Information given section start

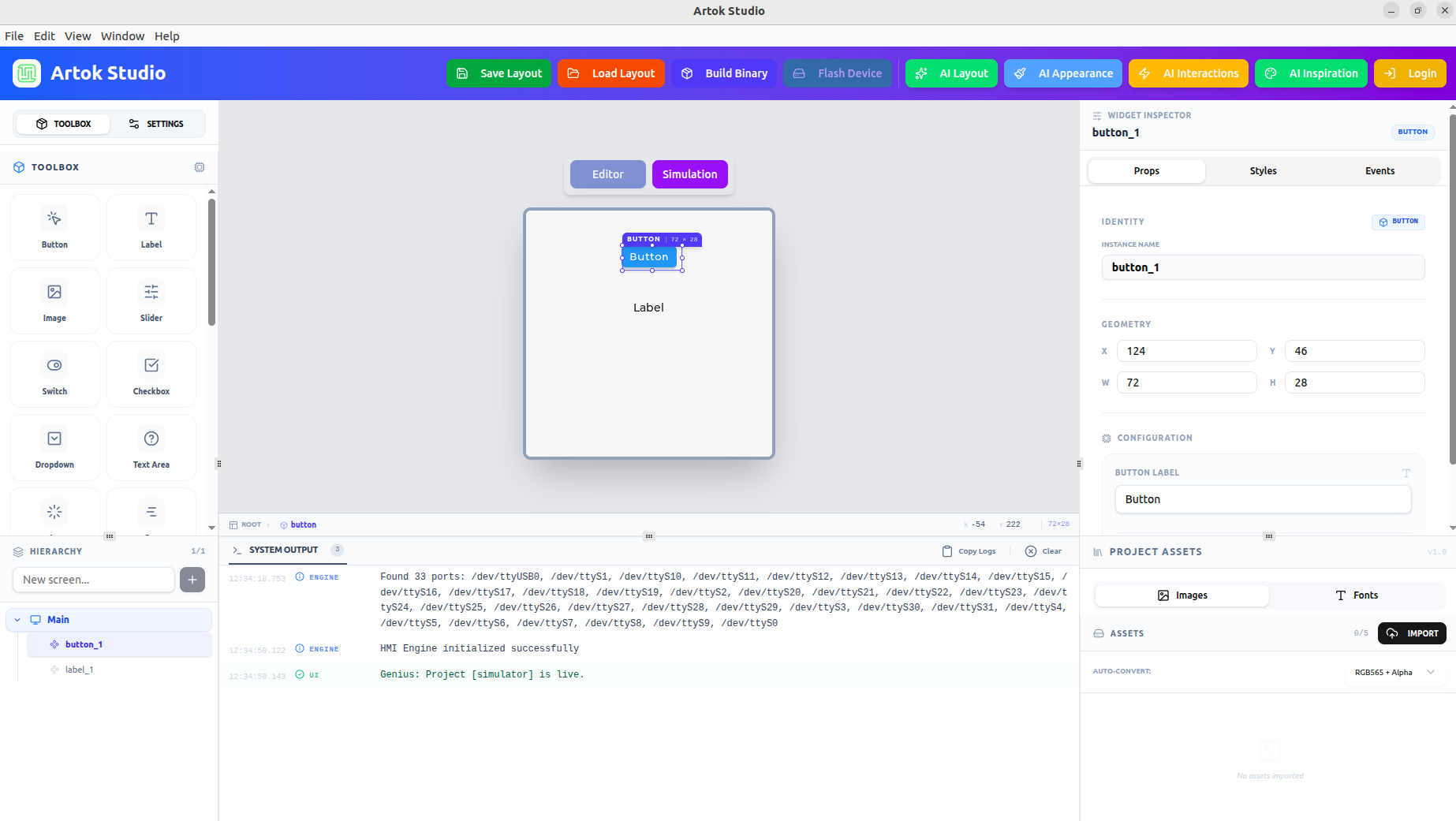Select the Checkbox widget tool
This screenshot has height=821, width=1456.
tap(151, 374)

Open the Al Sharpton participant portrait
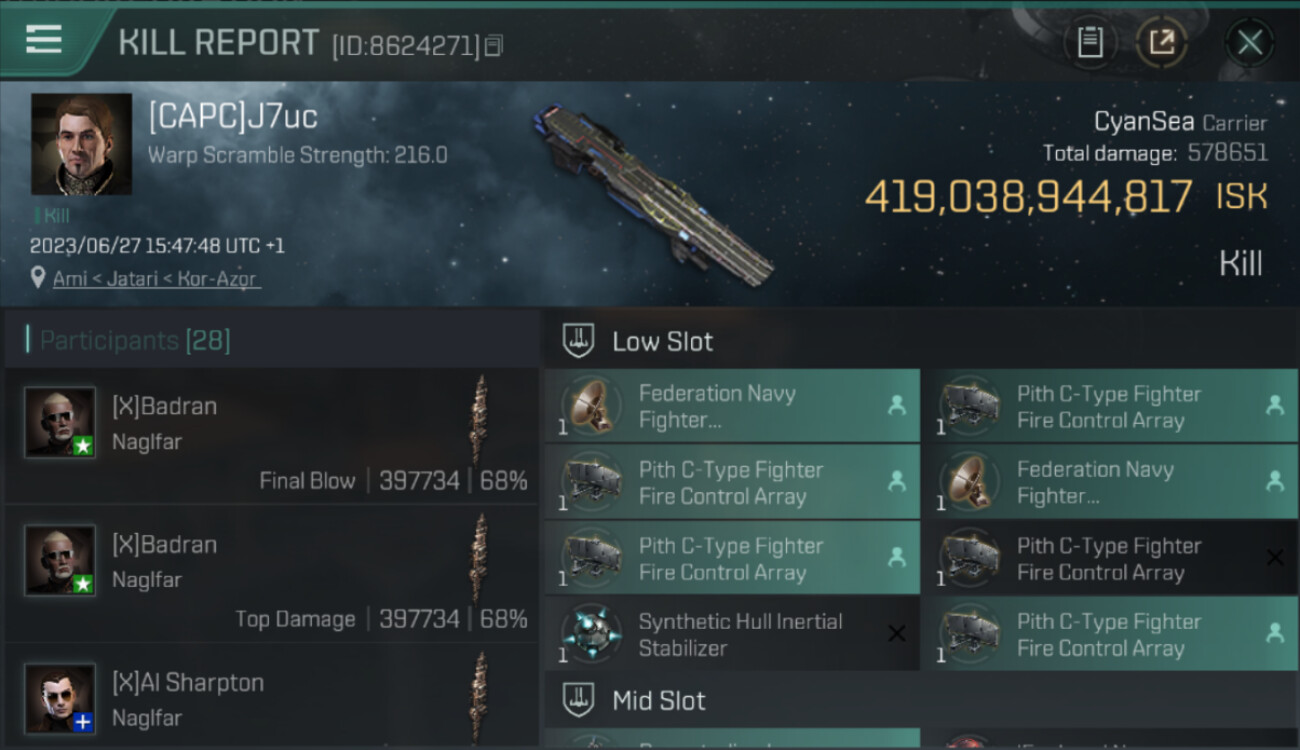click(x=60, y=697)
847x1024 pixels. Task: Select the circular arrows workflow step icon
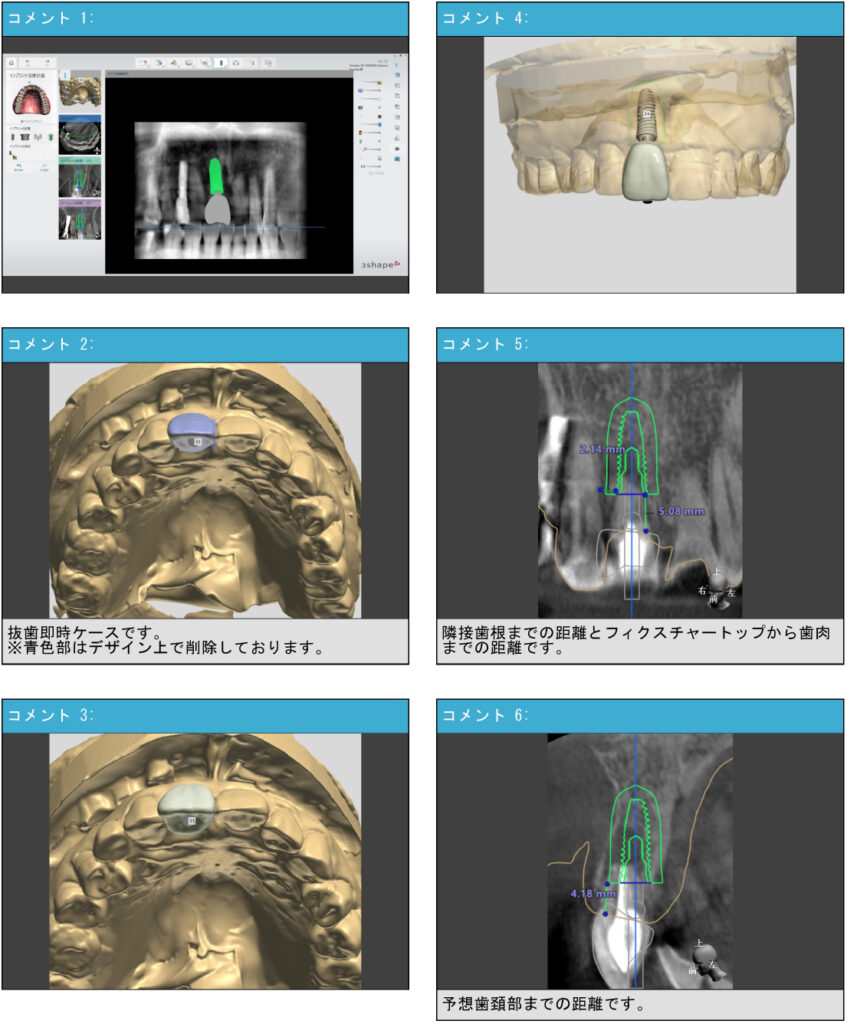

Information given section end

Only the lines from the one holding "Open the Al Sharpton participant portrait" through the last line of the records should be output, please, exactly and without any pictures.

Open the Al Sharpton participant portrait
click(x=60, y=697)
847x1024 pixels. Task: Select the circular arrows workflow step icon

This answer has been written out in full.